Em perseguição de um relâmpago estelar com a ajuda de Gaia

No ano passado, a missão Gaia da ESA ajudou os astrónomos a fazer observações únicas da grande lua de Neptuno, Tritão, quando passou em frente de uma estrela distante. Esta é uma prévia da excelente qualidade e versatilidade dos dados de Gaia que serão lançados em Abril.

Quando um pequeno corpo do Sistema Solar, como uma lua ou um asteroide, passa na frente de uma estrela, e temporariamente bloqueia a sua luz, a ocultação é uma oportunidade extraordinária para os astrónomos estudarem as propriedades do objeto em primeiro plano. E, é claro, quanto mais precisa a previsão das posições dos dois objetos no céu, melhor serão as observações.

É por isso que, quando um grupo de astrónomos planeava observar a raríssima ocultação de uma estrela distante pela lua de Neptuno, Tritão, a 5 de Outubro de 2017, fizeram um pedido especial à equipa da missão Gaia.

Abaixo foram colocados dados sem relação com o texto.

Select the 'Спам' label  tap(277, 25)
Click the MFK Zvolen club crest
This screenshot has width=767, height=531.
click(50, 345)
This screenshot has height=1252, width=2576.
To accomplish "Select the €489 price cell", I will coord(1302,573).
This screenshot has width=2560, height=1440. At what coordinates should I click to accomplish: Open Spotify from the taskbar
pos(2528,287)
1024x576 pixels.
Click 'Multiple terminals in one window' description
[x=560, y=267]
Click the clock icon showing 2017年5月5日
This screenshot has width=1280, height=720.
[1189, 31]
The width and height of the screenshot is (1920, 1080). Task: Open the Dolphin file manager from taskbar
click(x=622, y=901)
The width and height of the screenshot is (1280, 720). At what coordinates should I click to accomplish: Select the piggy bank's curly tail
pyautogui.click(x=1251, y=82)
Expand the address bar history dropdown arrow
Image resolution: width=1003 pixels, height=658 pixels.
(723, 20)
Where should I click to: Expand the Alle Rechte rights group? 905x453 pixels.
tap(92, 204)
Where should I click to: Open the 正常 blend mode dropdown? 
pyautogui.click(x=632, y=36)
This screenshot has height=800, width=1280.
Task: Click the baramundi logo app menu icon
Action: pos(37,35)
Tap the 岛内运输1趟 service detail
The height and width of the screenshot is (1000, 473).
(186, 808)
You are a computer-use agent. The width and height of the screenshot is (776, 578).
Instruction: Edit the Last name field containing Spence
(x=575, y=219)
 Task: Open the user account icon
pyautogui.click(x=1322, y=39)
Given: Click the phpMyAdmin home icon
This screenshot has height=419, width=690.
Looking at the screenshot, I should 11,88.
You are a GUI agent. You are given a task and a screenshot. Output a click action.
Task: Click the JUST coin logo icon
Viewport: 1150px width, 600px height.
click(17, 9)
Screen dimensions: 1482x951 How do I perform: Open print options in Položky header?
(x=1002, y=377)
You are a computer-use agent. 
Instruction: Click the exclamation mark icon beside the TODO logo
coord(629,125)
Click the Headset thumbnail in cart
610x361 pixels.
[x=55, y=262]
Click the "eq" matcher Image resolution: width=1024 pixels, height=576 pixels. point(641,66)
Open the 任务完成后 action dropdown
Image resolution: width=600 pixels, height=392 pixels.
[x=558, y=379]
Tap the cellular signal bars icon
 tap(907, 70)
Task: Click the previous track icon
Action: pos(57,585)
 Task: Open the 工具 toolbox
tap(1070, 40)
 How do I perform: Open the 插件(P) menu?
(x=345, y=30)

Os astrónomos, liderados por Bruno Sicardy, da Universidade Pierre e Marie Curie e Observatório de Paris, França, utilizaram todas as observações disponíveis para calcular o caminho que a sombra da lua varreria no nosso planeta. Em menos de três minutos, a ocultação atravessaria primeiro a Europa e África do Norte, movendo-se rapidamente para a América do Norte.

Sabiam que nalgum lugar, dentro desse trecho de mil quilómetros de extensão, haveria uma faixa delgada muito especial, com apenas cerca de 100 km de distância. Os observadores situados nesta faixa estariam perfeitamente alinhados com Tritão e a estrela distante e, portanto, conseguiriam ver o chamado relâmpago central.

Este brilho acentuado da estrela acontece a meio caminho da ocultação, e é causado pela focagem da luz das estrelas por camadas profundas na atmosfera da lua – cerca de 10 km acima da superfície. O relâmpago central contém informações importantes para estudar o perfil da atmosfera de Tritão e a possível presença de névoa.

Para delimitar os melhores locais para observar a ocultação e, possivelmente, o relâmpago, os astrónomos voltaram-se para Gaia e as suas medições sem precedentes das posições de mais de mil milhões de estrelas.

Obtiveram uma primeira estimativa usando a posição da estrela a partir do primeiro lote de dados de Gaia (Gaia DR1), que foram lançados publicamente em 2016. No entanto, o conhecimento do movimento adequado da estrela – como esta se move através do céu ao longo dos anos – melhoraria substancialmente a sua estimativa.

Então, abordaram a equipa de Gaia, pedindo para receber informações adicionais sobre o movimento da estrela, em todo o céu, a partir do segundo lançamento dos dados de Gaia (Gaia DR2), que está planeado para 25 de abril de 2018.

Reconhecendo a importância dessas observações, a equipa de Gaia publicou, não apenas a posição preliminar e o movimento apropriado da estrela oculta dos DR2, mas também as posições de 453 outras estrelas que poderiam ser usadas para refinar a estimativa da órbita de Tritão. Com esta informação adicional, calcularam novamente a localização da faixa delgada onde o relâmpago central seria observado, deslocando-o, aproximadamente, 300 km para sul da predição anterior.

Observações da ocultação de Tritão

A 5 de Outubro, uma grande colaboração entre astrónomos profissionais e amadores, espalhados por três continentes, estava pronto para observar a ocultação de Tritão em mais de cem estações.

Quase oitenta delas conseguiram monitorizar o fenómeno e a previsão aprimorada de locais de observação, com base nos dados preliminares especialmente divulgados em Gaia DR2, originando 25 detecções bem-sucedidas do relâmpago central, desde Espanha e Portugal até ao sul da França e norte da Itália. Os astrónomos estão agora ocupados a analisar os dados recolhidos durante esta campanha, para aprender mais sobre a atmosfera de Tritão.

Esta ocultação foi uma rara oportunidade para detectar possíveis mudanças na pressão atmosférica de Tritão, quase trinta anos após o voo da sonda Voyager da NASA, em agosto de 1989. As observações do relâmpago central também podem fornecer informações únicas para detectar possíveis ventos próximos da superfície de Tritão; a análise actual dos dados indica uma atmosfera tranquila e silenciosa.

A estrela que foi ocultada por Tritão, no dia 5 de Outubro de 2017, é UCAC4 410-143659, uma estrela de 12,7 V de magnitude (12,2 G-magnitude), situada na constelação de Aquário.

As observações desta ocultação por Tritão são coordenadas por Bruno Sicardy (Universidade Pierre e Marie Curie e Observatório de Paris), líder do projecto ERC Lucky Star.